最近はあまり見かけなくなった言葉に「デジタルデバイド」がある。パソコンなど情報機器を入手できない、あるいは使いこなせない人と、十二分に使っている人との間に情報格差が生じるという話である。人にとどまらず、国家間の格差を意味することもある。あまり関心がないテーマであったのだが、実は自分自身がデジタル音痴であることにようやく気付いた。

 気付いたきっかけはいくつかある。一つは家電量販店に行ったことである。拙宅から自転車で20分くらいのところに、かなり大きな家電量販店ができた。週末に家族を連れてのぞきに行った時に、並んでいる商品の大半を理解できないことが分かった。もともとその手のデジタル機器に関心が無かったせいもあるが、ここ数年の変化をまったく知らなかったので、店頭の商品を見ても商品同士の差がよく分からないのである。

 ちなみに三種の神器と言われる、薄型テレビ、デジタルカメラ、DVDレコーダーのいずれも筆者は持っていない。拙宅にあるデジタル機器というとパソコンくらいである。
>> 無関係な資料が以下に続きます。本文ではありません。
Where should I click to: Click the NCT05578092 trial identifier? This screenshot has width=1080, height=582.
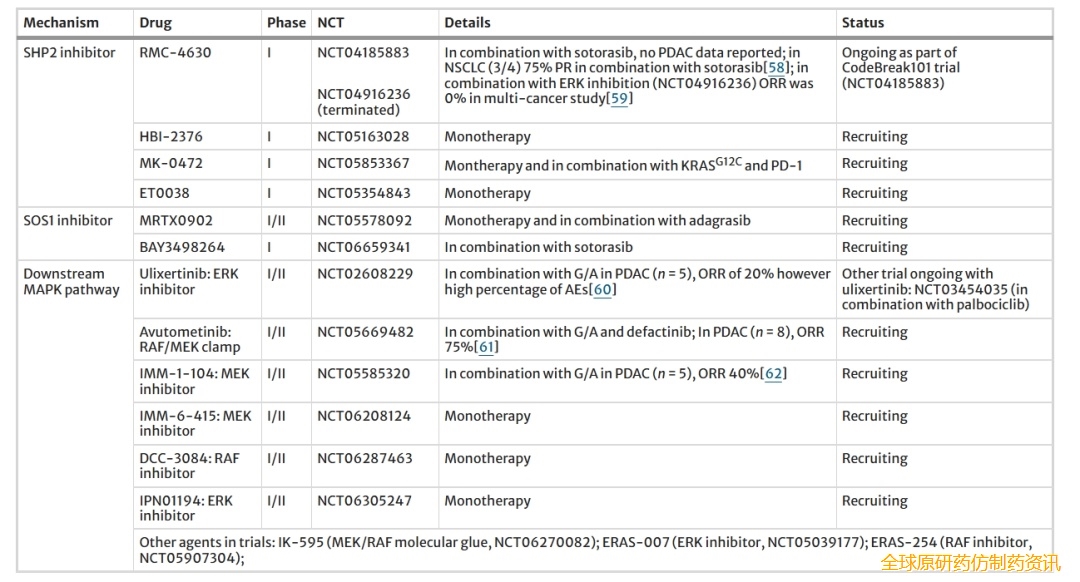363,221
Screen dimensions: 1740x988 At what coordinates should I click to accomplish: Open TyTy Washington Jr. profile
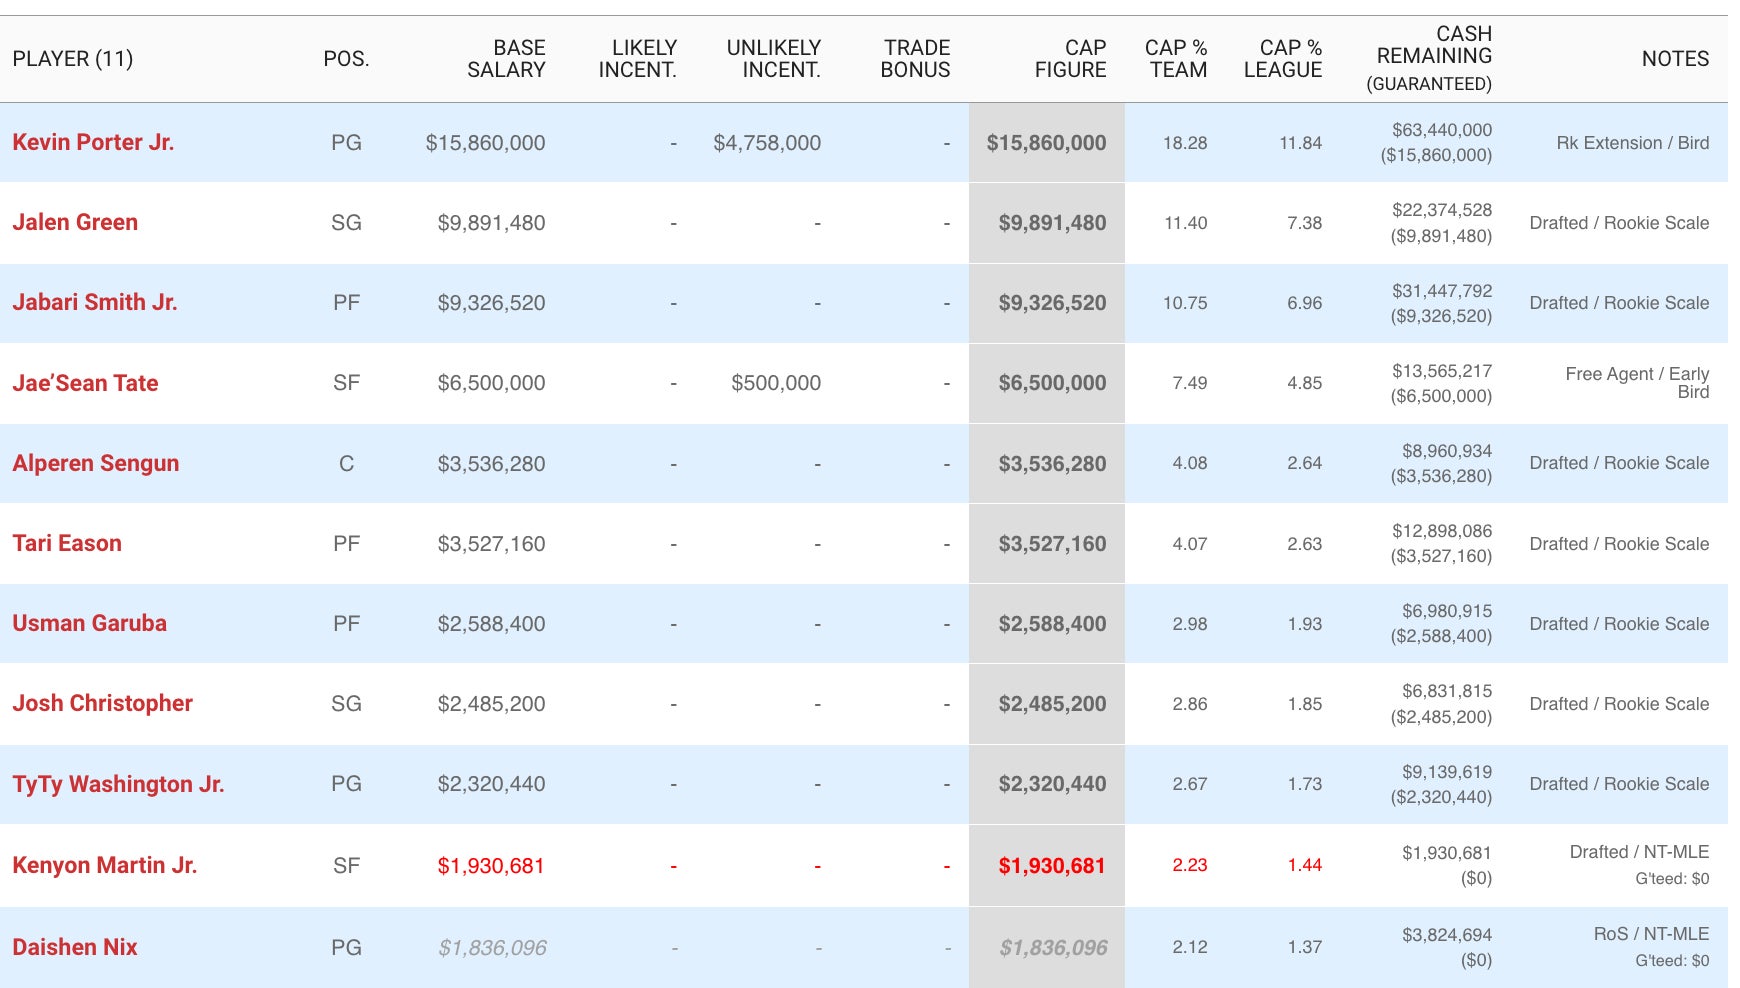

ビデオカメラもデジタルであったような気がするが、単にテープを入れて撮影しているだけで編集など一切しないから、デジタル機器を使っているという意識はまるでない。

 取材で外歩きをするときもデジタル機器は持たない。携帯電話、デジタル録音機、コンパクトデジタルカメラ、PDA、あるいは音楽プレーヤー、どれ一つとして買ったことも持ったこともない。時折、若手記者と取材に同行すると、彼らはこうした機器をすべて持っていたりする。

 携帯電話は嫌いだが、その他の機器には別段悪印象を持っていない。よって何か買ってみようと思うものの、どれがよいのかさっぱり分からないので結果として何も買っていない。家族は「液晶テレビやDVDレコーダーが欲しい」と言ってくるが、これまた何を買うべきかまるで分からないので、結果として彼らの意向を無視している。

 さらに昨日、デジタル音痴を再認識することが起きた。ある方から、シャープペンシル、黒と赤のボールペンなどを一本にまとめたペンをいただいた。実はこのペンは4番目の機能がある。パソコンディスプレイの絵が描いてある面を上にしてノックすると、ペン先のようなものが出てくる。しかし何も書けない。

 そのペンを下さった方に、「これは何ですか」と聞いたところ、「PDAなんかに付いているパネルを押すものです」と教えてくれた。なるほどと思ったが、筆者にとっては無用の機能である。ただわざわざこうした機能を入れるところを見ると、普段の生活や仕事の中でタッチパネルを押す人がたくさんいるのであろう。

 このペン自体は持ちやすく、デザインもよい。ただし使えない第4のペンを持っているのはちょっと悔しい。それではPDAを買うか。どう考えても使いこなせないので、やはり買わないと思う。デジタル音痴のままである。